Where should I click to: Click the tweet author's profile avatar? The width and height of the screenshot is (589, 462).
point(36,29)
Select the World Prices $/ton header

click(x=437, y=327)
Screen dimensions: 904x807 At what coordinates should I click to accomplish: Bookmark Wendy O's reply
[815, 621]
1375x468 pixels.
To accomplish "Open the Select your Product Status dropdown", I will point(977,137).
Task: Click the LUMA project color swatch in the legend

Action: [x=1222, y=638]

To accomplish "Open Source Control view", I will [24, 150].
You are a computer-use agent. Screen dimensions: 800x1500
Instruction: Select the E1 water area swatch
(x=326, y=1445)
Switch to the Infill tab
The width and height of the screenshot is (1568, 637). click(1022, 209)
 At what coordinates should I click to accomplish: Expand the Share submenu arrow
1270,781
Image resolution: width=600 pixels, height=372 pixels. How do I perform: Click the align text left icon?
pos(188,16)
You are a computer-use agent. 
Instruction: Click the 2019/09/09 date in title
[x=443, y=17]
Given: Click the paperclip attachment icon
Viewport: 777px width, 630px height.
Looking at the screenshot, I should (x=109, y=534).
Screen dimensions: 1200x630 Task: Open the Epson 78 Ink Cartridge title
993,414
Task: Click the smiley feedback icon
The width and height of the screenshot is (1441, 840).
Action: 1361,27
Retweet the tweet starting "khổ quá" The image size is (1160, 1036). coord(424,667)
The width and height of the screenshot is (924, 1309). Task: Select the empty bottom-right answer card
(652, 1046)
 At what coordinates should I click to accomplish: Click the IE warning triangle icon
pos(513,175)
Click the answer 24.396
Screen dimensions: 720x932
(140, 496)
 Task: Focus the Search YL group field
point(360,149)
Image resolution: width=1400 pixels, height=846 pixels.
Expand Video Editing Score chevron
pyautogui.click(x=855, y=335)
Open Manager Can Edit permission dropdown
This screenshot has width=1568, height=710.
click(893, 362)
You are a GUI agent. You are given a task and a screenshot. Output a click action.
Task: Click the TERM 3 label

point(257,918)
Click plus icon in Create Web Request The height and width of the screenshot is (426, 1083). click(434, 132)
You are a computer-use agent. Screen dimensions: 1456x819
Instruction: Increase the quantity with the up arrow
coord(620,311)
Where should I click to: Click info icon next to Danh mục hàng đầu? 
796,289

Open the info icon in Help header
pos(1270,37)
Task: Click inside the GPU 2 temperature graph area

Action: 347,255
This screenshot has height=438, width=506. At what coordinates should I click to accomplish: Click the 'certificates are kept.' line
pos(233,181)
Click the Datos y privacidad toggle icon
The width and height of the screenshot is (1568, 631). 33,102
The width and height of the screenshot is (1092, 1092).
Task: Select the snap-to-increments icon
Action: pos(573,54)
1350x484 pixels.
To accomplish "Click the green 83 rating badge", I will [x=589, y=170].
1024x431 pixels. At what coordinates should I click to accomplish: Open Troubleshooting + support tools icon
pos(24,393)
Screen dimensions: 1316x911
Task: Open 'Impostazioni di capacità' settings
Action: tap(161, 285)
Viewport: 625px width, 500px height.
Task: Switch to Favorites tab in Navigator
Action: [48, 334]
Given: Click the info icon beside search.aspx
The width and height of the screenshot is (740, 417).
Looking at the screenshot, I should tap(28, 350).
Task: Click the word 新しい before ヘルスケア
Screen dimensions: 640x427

Problem to solve ▸ Copy all of the records above verbatim, line for line, keeping every character and line break unchanged.

Correct output ▸
Where should I click to: Click the tweet author's profile avatar? The width and height of the screenshot is (589, 462).
point(36,29)
Select the World Prices $/ton header

click(x=437, y=327)
Screen dimensions: 904x807 At what coordinates should I click to accomplish: Bookmark Wendy O's reply
[815, 621]
1375x468 pixels.
To accomplish "Open the Select your Product Status dropdown", I will point(977,137).
Task: Click the LUMA project color swatch in the legend

Action: [x=1222, y=638]

To accomplish "Open Source Control view", I will [24, 150].
You are a computer-use agent. Screen dimensions: 800x1500
Instruction: Select the E1 water area swatch
(x=326, y=1445)
Switch to the Infill tab
The width and height of the screenshot is (1568, 637). click(1022, 209)
 At what coordinates should I click to accomplish: Expand the Share submenu arrow
1270,781
Image resolution: width=600 pixels, height=372 pixels. How do I perform: Click the align text left icon?
pos(188,16)
You are a computer-use agent. 
Instruction: Click the 2019/09/09 date in title
[x=443, y=17]
Given: Click the paperclip attachment icon
Viewport: 777px width, 630px height.
Looking at the screenshot, I should (x=109, y=534).
Screen dimensions: 1200x630 Task: Open the Epson 78 Ink Cartridge title
993,414
Task: Click the smiley feedback icon
The width and height of the screenshot is (1441, 840).
Action: 1361,27
Retweet the tweet starting "khổ quá" The image size is (1160, 1036). coord(424,667)
The width and height of the screenshot is (924, 1309). Task: Select the empty bottom-right answer card
(652, 1046)
 At what coordinates should I click to accomplish: Click the IE warning triangle icon
pos(513,175)
Click the answer 24.396
Screen dimensions: 720x932
(140, 496)
 Task: Focus the Search YL group field
point(360,149)
Image resolution: width=1400 pixels, height=846 pixels.
Expand Video Editing Score chevron
pyautogui.click(x=855, y=335)
Open Manager Can Edit permission dropdown
This screenshot has width=1568, height=710.
click(893, 362)
You are a GUI agent. You are given a task and a screenshot. Output a click action.
Task: Click the TERM 3 label

point(257,918)
Click plus icon in Create Web Request The height and width of the screenshot is (426, 1083). click(434, 132)
You are a computer-use agent. Screen dimensions: 1456x819
Instruction: Increase the quantity with the up arrow
coord(620,311)
Where should I click to: Click info icon next to Danh mục hàng đầu? 
796,289

Open the info icon in Help header
pos(1270,37)
Task: Click inside the GPU 2 temperature graph area

Action: 347,255
This screenshot has height=438, width=506. At what coordinates should I click to accomplish: Click the 'certificates are kept.' line
pos(233,181)
Click the Datos y privacidad toggle icon
The width and height of the screenshot is (1568, 631). 33,102
The width and height of the screenshot is (1092, 1092).
Task: Select the snap-to-increments icon
Action: pos(573,54)
1350x484 pixels.
To accomplish "Click the green 83 rating badge", I will [x=589, y=170].
1024x431 pixels. At what coordinates should I click to accomplish: Open Troubleshooting + support tools icon
pos(24,393)
Screen dimensions: 1316x911
Task: Open 'Impostazioni di capacità' settings
Action: tap(161, 285)
Viewport: 625px width, 500px height.
Task: Switch to Favorites tab in Navigator
Action: [48, 334]
Given: Click the info icon beside search.aspx
The width and height of the screenshot is (740, 417).
Looking at the screenshot, I should tap(28, 350).
Task: Click the word 新しい before ヘルスケア
Screen dimensions: 640x427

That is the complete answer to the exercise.